Communication from the CNIL on its website
Each year, the French Data Protection authority (the CNIL) decides to focus part of its controls on three specific topics, in parallel to controls following complaints from data subjects or current events. The authority has just unveiled the new themes that will occupy it this year: direct marketing, surveillance in the context of remote work and the use of cloud computing.
Direct marketing, whether carried out electronically, by telephone or by post, is a subject that impacts a very large number of people on a daily basis. The rules in this area differ according to the means used: prior consent for electronic means (e-mail, SMS, push notifications, etc.), the right to object for telephone or postal means. With regard to direct marketing by telephone, in France people also have the possibility to oppose it globally in advance by registering on the governmental service Bloctel.
The CNIL has announced that it will allocate significant resources on this issue, based partly on its guidelines on processing activities related to “commercial management”, which was recently published in its final version. The authority also specifies that its actions will focus in particular on the compliance of data brokers specializing in the resale of data.
Surveillance in the context of remote work
The worldwide pandemic linked to COVID-19 has led companies to accelerate their digital transition and to equip themselves to enable remote work. In this context, many new tools have been developed or at least adopted on a large scale: communication software (videoconference, chat), collaborative work software, etc.

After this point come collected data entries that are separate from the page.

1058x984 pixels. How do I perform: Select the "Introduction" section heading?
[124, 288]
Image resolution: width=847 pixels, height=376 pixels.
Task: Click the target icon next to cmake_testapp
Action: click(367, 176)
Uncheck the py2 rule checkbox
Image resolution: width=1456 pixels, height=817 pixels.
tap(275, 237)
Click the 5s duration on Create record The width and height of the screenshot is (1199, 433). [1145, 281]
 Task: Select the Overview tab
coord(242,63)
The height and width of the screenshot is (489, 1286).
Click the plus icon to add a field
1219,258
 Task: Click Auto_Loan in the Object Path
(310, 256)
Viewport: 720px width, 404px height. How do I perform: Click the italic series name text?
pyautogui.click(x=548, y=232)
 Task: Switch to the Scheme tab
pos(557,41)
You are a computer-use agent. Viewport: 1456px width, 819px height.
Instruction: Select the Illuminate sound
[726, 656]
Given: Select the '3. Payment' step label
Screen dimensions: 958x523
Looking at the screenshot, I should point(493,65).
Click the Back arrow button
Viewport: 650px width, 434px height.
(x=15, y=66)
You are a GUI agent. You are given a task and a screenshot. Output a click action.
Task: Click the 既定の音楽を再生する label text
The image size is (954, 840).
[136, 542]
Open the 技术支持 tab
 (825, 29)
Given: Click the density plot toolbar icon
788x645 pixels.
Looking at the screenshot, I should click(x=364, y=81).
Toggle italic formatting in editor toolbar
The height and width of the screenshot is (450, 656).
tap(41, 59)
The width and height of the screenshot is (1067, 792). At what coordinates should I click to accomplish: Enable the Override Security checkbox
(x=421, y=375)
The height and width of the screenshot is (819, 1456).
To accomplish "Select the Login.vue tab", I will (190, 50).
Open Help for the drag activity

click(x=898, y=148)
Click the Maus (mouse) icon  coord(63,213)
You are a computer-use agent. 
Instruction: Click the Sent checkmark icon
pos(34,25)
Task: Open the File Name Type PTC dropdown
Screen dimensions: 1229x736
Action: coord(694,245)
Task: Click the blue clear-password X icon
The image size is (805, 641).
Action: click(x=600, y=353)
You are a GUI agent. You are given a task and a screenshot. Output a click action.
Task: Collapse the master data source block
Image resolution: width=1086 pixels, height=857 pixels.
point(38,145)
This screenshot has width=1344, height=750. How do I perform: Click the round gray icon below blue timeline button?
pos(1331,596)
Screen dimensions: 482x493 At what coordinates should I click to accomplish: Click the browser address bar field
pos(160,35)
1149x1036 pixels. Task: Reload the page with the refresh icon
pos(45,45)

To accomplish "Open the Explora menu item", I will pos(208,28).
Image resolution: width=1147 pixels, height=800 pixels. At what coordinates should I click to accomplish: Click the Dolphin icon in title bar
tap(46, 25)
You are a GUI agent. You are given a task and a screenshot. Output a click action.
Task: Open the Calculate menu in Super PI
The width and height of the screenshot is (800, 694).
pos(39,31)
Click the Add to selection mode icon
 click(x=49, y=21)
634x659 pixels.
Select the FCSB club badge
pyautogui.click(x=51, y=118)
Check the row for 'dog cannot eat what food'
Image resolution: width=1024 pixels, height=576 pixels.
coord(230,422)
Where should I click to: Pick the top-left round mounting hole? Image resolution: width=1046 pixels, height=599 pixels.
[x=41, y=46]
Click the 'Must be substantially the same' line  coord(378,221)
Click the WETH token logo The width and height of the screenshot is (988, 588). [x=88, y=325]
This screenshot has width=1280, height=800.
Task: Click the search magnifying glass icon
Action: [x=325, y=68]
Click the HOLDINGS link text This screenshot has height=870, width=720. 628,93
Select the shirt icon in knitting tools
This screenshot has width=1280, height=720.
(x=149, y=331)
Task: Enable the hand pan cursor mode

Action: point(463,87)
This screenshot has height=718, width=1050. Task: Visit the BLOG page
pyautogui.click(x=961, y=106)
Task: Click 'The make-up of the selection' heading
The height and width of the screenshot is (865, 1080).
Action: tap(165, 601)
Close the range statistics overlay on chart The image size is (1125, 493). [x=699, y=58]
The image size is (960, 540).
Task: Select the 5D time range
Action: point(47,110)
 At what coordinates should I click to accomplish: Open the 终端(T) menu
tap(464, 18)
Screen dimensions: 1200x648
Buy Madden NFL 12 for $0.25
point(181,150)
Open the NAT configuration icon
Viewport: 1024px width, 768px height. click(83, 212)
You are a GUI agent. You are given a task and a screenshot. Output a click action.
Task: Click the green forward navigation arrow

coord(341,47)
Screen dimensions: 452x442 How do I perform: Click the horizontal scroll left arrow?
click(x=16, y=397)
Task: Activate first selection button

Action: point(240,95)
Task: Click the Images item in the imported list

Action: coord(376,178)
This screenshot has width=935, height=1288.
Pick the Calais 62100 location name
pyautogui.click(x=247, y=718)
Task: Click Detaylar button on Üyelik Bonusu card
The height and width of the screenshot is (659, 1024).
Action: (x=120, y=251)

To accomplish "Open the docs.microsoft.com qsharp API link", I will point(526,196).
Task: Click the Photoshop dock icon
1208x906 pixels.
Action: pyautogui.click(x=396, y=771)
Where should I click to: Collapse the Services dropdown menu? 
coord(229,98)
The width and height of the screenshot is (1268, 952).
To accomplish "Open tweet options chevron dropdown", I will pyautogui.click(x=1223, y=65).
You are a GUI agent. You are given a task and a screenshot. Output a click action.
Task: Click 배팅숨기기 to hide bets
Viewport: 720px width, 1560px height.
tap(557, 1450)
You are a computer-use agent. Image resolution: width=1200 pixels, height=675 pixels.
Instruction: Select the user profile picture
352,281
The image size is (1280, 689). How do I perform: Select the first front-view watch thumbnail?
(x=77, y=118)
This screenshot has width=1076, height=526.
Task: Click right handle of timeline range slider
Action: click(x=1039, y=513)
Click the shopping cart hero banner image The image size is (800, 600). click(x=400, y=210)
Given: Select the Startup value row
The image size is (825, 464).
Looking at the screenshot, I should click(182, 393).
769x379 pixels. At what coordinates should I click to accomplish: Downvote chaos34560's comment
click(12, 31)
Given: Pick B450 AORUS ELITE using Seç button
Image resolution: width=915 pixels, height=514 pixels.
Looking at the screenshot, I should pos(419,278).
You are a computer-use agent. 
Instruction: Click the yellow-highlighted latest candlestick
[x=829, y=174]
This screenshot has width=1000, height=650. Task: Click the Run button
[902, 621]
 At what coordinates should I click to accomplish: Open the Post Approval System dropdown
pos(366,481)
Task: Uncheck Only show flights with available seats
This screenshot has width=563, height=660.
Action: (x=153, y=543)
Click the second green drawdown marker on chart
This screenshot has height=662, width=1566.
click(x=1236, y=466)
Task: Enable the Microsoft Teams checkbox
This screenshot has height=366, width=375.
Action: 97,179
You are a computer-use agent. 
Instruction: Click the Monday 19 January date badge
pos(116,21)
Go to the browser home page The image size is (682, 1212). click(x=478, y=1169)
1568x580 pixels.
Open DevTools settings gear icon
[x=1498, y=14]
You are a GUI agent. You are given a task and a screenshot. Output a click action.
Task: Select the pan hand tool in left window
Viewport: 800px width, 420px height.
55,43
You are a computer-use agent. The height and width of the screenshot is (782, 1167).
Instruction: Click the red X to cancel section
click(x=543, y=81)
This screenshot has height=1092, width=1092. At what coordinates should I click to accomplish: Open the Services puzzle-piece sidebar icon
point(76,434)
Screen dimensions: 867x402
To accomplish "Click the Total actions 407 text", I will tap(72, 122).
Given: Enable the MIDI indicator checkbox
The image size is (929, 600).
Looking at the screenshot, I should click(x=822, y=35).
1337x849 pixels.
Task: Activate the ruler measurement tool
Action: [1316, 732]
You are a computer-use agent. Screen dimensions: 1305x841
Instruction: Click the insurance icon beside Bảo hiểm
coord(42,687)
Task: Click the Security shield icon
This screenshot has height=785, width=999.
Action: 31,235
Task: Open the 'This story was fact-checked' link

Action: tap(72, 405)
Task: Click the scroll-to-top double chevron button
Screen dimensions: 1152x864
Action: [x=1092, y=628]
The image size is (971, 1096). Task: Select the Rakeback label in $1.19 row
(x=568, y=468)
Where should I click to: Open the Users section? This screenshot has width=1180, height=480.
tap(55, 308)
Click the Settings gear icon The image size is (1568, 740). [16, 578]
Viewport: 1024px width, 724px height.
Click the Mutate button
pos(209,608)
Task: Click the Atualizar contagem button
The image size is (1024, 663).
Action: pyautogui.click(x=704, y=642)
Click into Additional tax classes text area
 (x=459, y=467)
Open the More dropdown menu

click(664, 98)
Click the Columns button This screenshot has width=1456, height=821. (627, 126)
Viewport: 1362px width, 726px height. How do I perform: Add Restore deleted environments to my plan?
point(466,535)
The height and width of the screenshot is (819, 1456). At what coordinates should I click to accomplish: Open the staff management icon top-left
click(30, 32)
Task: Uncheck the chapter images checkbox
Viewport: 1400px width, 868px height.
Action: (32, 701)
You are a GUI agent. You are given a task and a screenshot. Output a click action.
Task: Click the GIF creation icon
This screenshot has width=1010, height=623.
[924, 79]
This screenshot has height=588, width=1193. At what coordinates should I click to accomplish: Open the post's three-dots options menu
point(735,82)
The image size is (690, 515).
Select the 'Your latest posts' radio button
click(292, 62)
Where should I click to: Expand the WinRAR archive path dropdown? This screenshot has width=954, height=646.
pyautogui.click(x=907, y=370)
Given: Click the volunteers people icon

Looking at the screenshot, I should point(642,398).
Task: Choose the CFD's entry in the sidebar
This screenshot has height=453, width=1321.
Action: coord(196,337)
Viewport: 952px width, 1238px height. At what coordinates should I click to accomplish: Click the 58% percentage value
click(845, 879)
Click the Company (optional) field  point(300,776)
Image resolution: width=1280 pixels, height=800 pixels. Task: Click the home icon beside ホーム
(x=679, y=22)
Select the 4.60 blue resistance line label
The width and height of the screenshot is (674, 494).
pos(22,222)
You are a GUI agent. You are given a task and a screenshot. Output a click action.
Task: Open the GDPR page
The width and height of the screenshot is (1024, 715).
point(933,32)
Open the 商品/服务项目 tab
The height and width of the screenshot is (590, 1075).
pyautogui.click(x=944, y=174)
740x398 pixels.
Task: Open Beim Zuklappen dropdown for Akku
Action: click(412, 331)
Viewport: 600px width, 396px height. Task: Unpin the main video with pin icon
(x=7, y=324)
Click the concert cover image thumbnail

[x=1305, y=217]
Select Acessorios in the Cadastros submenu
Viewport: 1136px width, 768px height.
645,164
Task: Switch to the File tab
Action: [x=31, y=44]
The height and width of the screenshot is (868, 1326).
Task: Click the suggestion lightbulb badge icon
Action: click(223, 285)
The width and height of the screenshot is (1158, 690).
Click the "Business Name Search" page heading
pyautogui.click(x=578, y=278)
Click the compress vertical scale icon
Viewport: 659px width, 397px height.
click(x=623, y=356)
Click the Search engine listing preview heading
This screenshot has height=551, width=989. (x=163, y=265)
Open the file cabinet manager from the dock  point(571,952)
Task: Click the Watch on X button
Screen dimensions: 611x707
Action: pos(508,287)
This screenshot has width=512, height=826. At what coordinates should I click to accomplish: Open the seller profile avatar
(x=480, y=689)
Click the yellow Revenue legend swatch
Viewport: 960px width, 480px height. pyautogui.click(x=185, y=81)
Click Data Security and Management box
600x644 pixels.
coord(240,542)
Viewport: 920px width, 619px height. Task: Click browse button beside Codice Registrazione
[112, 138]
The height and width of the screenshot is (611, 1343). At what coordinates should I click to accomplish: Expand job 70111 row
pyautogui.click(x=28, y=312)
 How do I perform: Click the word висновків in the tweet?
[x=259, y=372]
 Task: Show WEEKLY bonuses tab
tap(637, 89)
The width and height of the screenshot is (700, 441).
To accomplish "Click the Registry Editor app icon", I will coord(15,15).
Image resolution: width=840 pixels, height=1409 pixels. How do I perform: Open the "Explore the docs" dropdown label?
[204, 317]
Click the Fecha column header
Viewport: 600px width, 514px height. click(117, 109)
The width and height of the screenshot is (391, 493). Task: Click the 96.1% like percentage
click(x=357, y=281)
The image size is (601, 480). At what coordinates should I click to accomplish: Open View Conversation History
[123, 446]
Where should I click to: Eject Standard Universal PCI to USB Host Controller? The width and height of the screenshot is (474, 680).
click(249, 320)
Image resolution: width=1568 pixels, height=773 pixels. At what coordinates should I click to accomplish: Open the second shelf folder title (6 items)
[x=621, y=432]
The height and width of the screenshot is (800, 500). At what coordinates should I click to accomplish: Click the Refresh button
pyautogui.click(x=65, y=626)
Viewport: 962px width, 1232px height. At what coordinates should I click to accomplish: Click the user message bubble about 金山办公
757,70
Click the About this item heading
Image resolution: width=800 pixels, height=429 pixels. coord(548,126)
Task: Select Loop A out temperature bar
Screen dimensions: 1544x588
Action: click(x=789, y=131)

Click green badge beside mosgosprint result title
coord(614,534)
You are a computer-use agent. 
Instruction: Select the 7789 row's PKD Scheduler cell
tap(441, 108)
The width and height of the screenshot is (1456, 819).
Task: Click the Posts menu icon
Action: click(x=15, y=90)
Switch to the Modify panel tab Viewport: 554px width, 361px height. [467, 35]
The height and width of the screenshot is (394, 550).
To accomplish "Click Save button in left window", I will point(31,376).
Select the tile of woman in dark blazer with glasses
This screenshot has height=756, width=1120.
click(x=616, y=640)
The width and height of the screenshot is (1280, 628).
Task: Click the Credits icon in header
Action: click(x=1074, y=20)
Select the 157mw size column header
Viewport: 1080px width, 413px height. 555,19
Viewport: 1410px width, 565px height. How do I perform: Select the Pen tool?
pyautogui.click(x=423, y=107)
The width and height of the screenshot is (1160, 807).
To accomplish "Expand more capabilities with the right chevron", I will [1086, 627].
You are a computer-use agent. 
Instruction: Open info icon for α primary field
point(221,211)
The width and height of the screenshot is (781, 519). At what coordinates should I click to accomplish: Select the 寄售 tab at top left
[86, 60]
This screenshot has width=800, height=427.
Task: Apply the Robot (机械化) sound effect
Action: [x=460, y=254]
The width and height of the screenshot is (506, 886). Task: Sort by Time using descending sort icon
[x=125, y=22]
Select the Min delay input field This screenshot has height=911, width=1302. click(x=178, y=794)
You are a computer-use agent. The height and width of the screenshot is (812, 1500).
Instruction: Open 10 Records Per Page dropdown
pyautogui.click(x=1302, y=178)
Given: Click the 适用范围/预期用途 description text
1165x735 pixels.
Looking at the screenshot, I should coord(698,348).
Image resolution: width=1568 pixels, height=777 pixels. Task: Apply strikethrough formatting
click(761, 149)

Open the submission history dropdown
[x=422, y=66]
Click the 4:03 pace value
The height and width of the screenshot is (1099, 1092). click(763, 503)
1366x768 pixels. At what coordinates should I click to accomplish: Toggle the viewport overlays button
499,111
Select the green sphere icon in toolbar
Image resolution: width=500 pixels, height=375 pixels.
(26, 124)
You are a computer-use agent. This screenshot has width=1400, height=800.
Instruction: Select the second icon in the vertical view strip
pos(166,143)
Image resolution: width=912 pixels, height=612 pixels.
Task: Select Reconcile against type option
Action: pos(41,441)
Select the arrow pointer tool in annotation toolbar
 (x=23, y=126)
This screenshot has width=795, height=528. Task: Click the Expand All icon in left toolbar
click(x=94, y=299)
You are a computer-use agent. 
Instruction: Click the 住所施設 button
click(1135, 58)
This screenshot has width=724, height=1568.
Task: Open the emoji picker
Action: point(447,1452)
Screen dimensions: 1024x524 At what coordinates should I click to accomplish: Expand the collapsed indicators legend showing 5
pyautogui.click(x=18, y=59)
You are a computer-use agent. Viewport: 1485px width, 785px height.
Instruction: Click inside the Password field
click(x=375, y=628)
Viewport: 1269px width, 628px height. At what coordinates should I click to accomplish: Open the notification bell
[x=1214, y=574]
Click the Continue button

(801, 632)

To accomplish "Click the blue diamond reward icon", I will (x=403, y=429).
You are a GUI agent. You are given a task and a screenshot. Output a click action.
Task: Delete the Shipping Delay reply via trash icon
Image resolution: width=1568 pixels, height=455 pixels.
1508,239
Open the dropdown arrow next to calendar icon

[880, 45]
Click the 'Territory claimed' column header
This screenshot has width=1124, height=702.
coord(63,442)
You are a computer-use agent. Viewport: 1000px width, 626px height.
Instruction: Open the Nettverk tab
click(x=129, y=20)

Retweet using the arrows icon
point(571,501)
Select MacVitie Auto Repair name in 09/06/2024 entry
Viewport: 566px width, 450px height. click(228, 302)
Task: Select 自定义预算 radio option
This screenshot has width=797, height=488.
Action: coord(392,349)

The CNIL believes that some of these tools allow employers to monitor more closely the daily tasks and activities of their employees. Therefore, it considers important to verify the conditions under which these tools have been deployed and are used in practice.
Use of cloud computing
Cloud computing services have, for the moment, given rise to relatively few decisions and positions from the CNIL. This situation should change in 2022, as the authority believes that these technologies should be given special attention.
The CNIL has already identified a particularly sensitive issue in the context of the use of cloud computing: the massive transfers of data outside the EEA that the use of these services may involve. The CNIL should therefore carefully study the measures put in place by data exporters and importers to ensure that transfers comply with the GDPR and the principles set out in the CJEU’s “Schrems II” ruling. The authority will also analyze the compliance of contracts between data controllers and cloud providers acting as processors.
The CNIL specifies that this issue should also be linked to the action launched on February 15, 2022 by the European Data Protection Board (EDPB). Indeed, the EDPB has just announced a coordinated action of twenty-two European supervisory authorities concerning the use of cloud services in the public sector. This action, which will take place during most of 2022, should target more than seventy-five public bodies in Europe. In France, the CNIL announced that its own controls will target five ministries.
In 2022, the CNIL will therefore take various actions on each of these topics, which may result in simple formal notices or formal sanction procedures. Data controllers and processors involved in processing activities corresponding to these themes can already take stock of their practices and take any necessary corrective action.